Federal WMATA? Don’t hold your breath

WMATA, like every transit authority, has always been something of a multi-headed octopus with murky accountability.

I finally got a close-up look at one of the new Metro cars, the so-called 7000s. It’s a subway car. But at least it has a floor that somebody can mop. I never could understand why the founding Metro fathers thought carpet in a subway car was a good idea.

Easy-to-clean hasn’t made Metro easy-to-manage. Now the accelerated maintenance program is lousing up the eastern end of the Red Line. That part of Montgomery County is sort of the original D.C. suburbs, where legions of federal employees first relocated. Many people starting out still move there because the houses are more affordable than in tony Bethesda and Potomac.

Surprisingly, it took until now for somebody to call for a federal takeover of WMATA — the Washington Metropolitan Area Transit Authority. This proposal comes from very chairman of the Metro Board, Jack Evans. Talk about throwing in the towel.

WMATA has always been something of a multi-headed octopus, its complications coming from having to serve five counties in two states and a would-be state. Metro is smaller than many American transit authorities. It doesn’t even have responsibility for the region’s stunted commuter train systems, MARC and VRE.

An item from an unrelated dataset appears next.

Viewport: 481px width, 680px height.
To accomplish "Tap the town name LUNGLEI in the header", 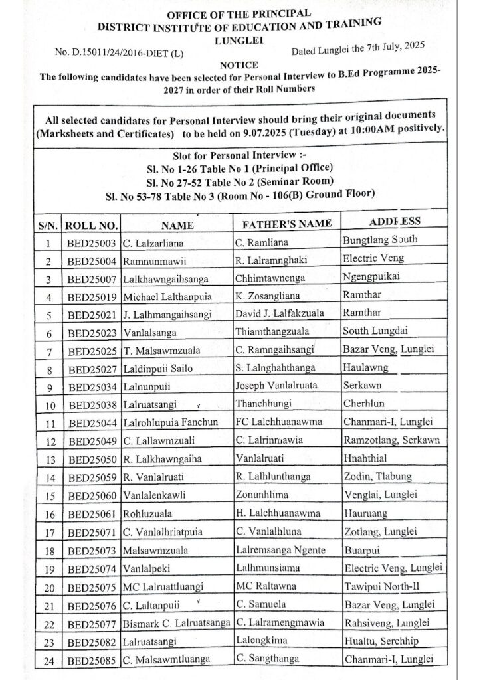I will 240,39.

But WMATA shares problems with the other regional authorities, including:

  • Authorities are not precisely state or city agencies, so they have murky lines of accountability. Every jurisdiction thinks all the others need to pay more of their fair share (fare share?). Remember the finger-pointing when a new bus station in Silver Spring nearly fell in from mushy concrete and poor design?
  • They are sprawling logistics and political operations, covering large geographic areas and multiple political jurisdictions. New York’s Metropolitan Transportation Authority, according to its website, covers 5,000 square miles, and it schmears over into Connecticut. With a population of 15 million and a budget of $15 billion, it costs New York residents $1,000 each. Just try and untangle the Chicagoland’s Metra. (Although its subways run all night, as I found out once when I ran the Chicago Marathon).
  • Fair boxes don’t cover the operating costs, much less the capital costs. Politicians are really good at short-term thinking … until tracks start literally burning up.
  • Employees are largely unionized, which can limit management flexibility and incur unsustainable actuarial costs.
  • Transit systems are the travel mode of last resort for many people. Yet because of road and parking constraints they are close to indispensable for people who can afford to drive.

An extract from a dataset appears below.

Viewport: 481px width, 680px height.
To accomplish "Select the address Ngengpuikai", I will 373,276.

Until we have universal telework and 100 percent self-driving, on-demand cars not requiring parking, transit is going to be transit. So will a federal takeover of Metro help?

Politically, I’m betting it’s a non-starter. I can see the franked newsletters: “I will not let your tax dollars pay to subsidize bureaucrats’ commutes to Washington.”

It’s constitutionally dubious, in case anyone still cares about that.

A federal takeover wouldn’t solve the basic problem — it costs a given quantity of centimes to get a body from Point A to Point B. Metro Executive Director Paul Wiedefeld is warning bus fares might go to $2. Given that the IRS reckons it costs around 50 cents for a car to go a mile, a 10-mile commute by car costs you at least $5. It probably also costs $5 to take you 10 miles on a bus that costs $600,000 to buy and $1,000 a day to operate. Where does the $3 come from?

What Evans and other supporters of this plan really want is not a federal takeover so much as a rational governance and funding structure. They are giving up on local governments and betting ultimately on Congress. That’ll come when Charlie returns from the MTA.